Two teams from Professor Jaejin Lee’s laboratory won the prestigious awards at the “Samsung Computer Engineering Challenge 2023”. The challenge was hosted by Samsung SAIT and held from August 21 to October 20, 2023. Team H (Heehoon Kim, Junyeol Ryu) received the grand prize (1st place) and Team ShongShong2 (Jinpyo Kim, Daeyoung Park, Junsik Shin) received the excellence award (2nd place). The teams were awarded at Samsung AI Forum 2023.
With the wide use of the large language models (LLMs) across various fields, accelerating its inference is extremely important. In line with this trend, the task of the challenge was to accelerate the Llama-30B inference on HellaSwag dataset using four NVIDIA V100 GPUs.
The key was to utilize GPU compute capacity and hide communication overhead of model parallelism.

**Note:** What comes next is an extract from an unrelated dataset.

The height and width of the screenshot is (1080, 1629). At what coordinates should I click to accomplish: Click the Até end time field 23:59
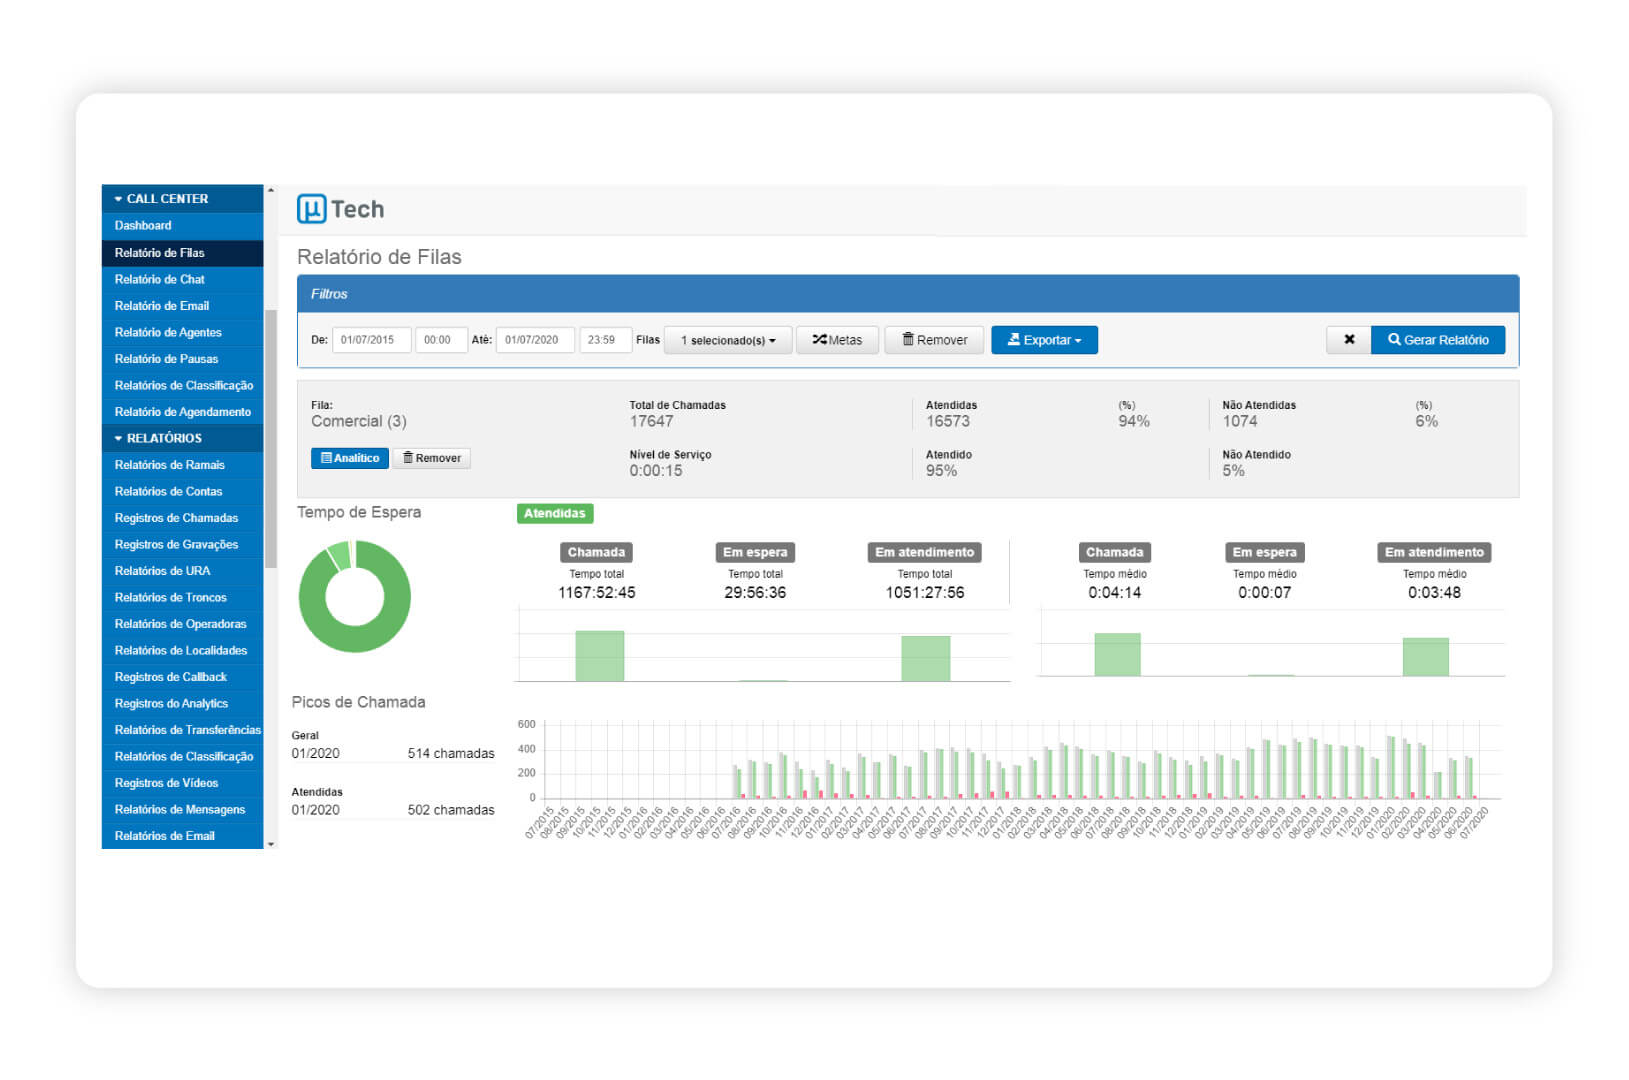[x=605, y=340]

The grand prize winning team, Team H, proposed multiple novel techniques:
- A batch scheduling algorithm that minimizes redundant computations for paddings
- The optimizations such as fine-grained-batching for prefill phase to maximize pipeline utilization
- The computation optimizations such as efficient use of KV cache and writing custom GPU kernels
- Replacing GPU communication overhead with custom communication routine
Team H achieved 372.2 seconds, which is a 7.63x speedup over the baseline inference time, while preserving the reported accuracy close to 82.8% in Llama paper. “Participating in the competition allowed me to consider my personal research topics from different perspectives, providing a highly motivating experience”, said Jinpyo Kim, a member of Team ShongShong2.
The two teams are awarded10 million Korean won and5 million Korean won, respectively.